Tentu saja, nasionalisme bukanlah perkara like atau dislike. Nasionalisme bukanlah soal penilaian baik atau buruk. Nasionalisme juga bukanlah ilusi atau fatamorgana. Nasionalisme adalah energi, daya, roh, dan spirit yang menopang jati diri bangsa, bukan isme-isme yang lain. Di atas spirit itu, Indonesia dibangun, diciptakan, dan dimuliakan sebagai sebuah negara kebangsaan, bukan negara monarki, oligarki, kapitalis, religi, atau komunis. Indonesia adalah negara tempat setiap rakyat dapat hidup sebagai bangsa meski memiliki sejumlah latar belakang yang berbeda-beda. Saling menghormati kebebasan individu dan menjunjung tinggi cita-cita bersama.

Akan tetapi, pernyataan tersebut, tanpa disadari, justru menjadi pertanyaan besar pada hari ini. Apakah sungguh bangsa Indonesia telah menempatkan dirinya sebagai bangsa yang mengartikulasikan dirinya sebagai nasionalis? Berani hidup bersama dalam sejumlah perbedaan? Berani untuk tidak mendaku isme-isme yang lain selain nasionalisme?

Persoalan nasionalisme ternyata bukan hanya menjadi sebuah debat kusir di negara ini. Amerika yang konon disebut-sebut sebagai role model nasionalisme dan patriotisme pun mengalami hal serupa. Nasionalisme menjadi hal yang kerap diuji dan diperiksa dalam sejumlah teks yang justru sering tidak berhubungan langsung dengan dunia politik.

Lagu We Built This City (1985) yang dibawakan Starship merupakan salah satu teks populer yang menurut hemat saya sedang mempertanyakan makna nasionalisme Amerika pada tahun 1980-an. Akan tetapi, lagu yang ditulis oleh pencipta lagu kondang, Bernard Taupin dan Martin Page, ini tidak menohok nasionalisme sebagai ideologi politik semata-mata, melainkan sebagai sistem penyangga sosial dalam kehidupan bangsa Amerika.

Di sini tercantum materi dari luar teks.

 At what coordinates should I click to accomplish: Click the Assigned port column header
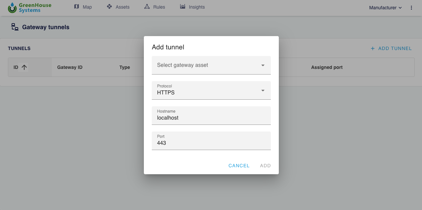coord(327,67)
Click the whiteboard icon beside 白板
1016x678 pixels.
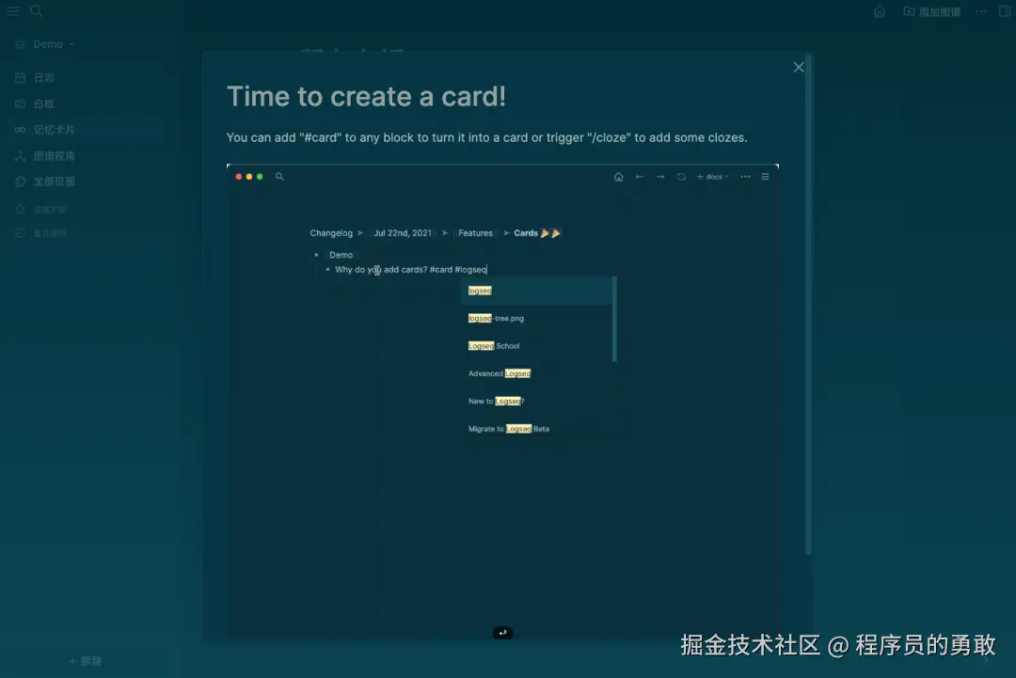click(21, 103)
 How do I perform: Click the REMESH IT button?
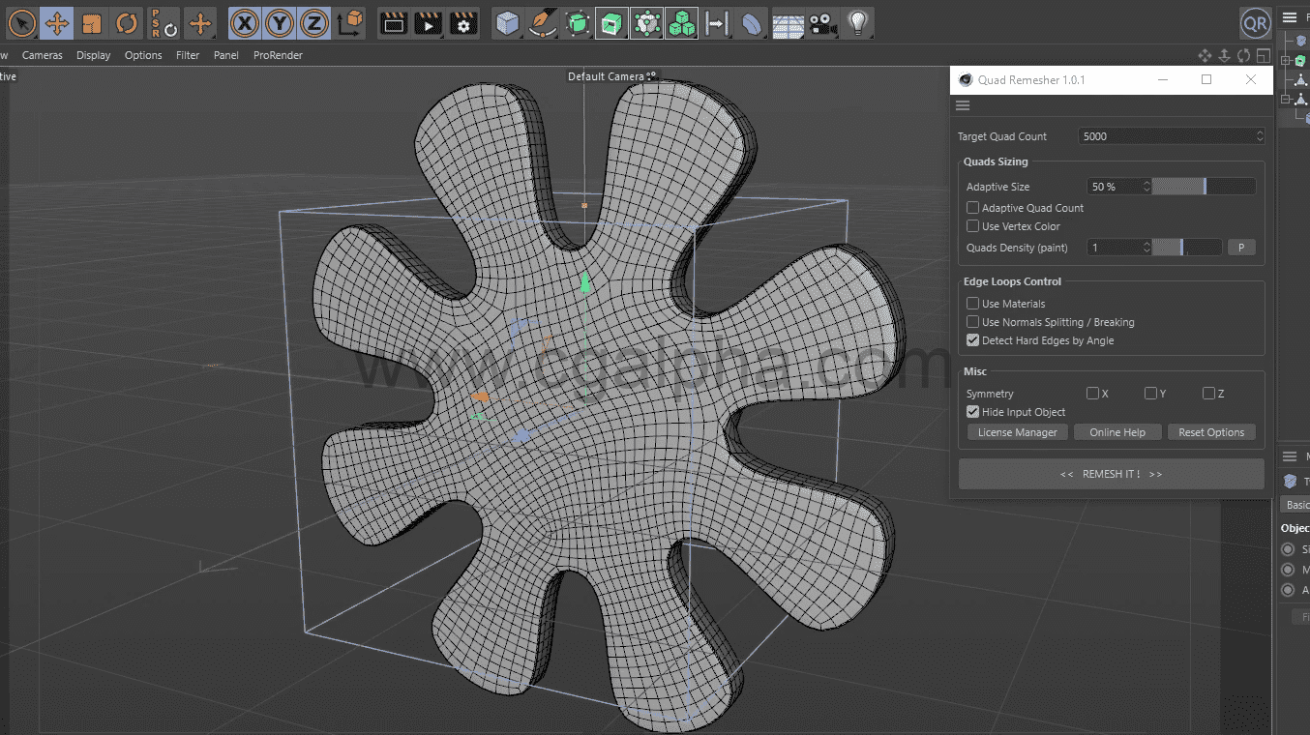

We built this city, we built this city on rock an' roll
Built this city, we built this city on rock an' roll

Say you don't know me, or recognize my face
Say you don't care who goes to that kind of place
Knee deep in the hoopla, sinking in your fight
Too many runaways eating up the night

Marconi plays the mamba, listen to the radio, don't you remember
We built this city, we built this city on rock an' roll

We built this city, we built this city on rock an' roll
Built this city, we built this city on rock an' roll

Someone's always playing corporation games
Who cares they're always changing corporation names
We just want to dance here, someone stole the stage
They call us irresponsible, write us off the page

Marconi plays the mamba, listen to the radio, don't you remember
We built this city, we built this city on rock an' roll
We built this city, we built this city on rock an' roll
Built this city, we built this city on rock an' roll

It's just another Sunday, in a tired old street
Police have got the choke hold, oh, then we just lost the beat

Who counts the money underneath the bar
Who writes the wrecking ball into our guitars
Don't tell us you need us, 'cause we're the ship of fools
Looking for America, coming through your schools

(I'm looking out over that Golden Gate bridge
Out on a gorgeous sunny Saturday, I'm seein' that bumper to bumper traffic)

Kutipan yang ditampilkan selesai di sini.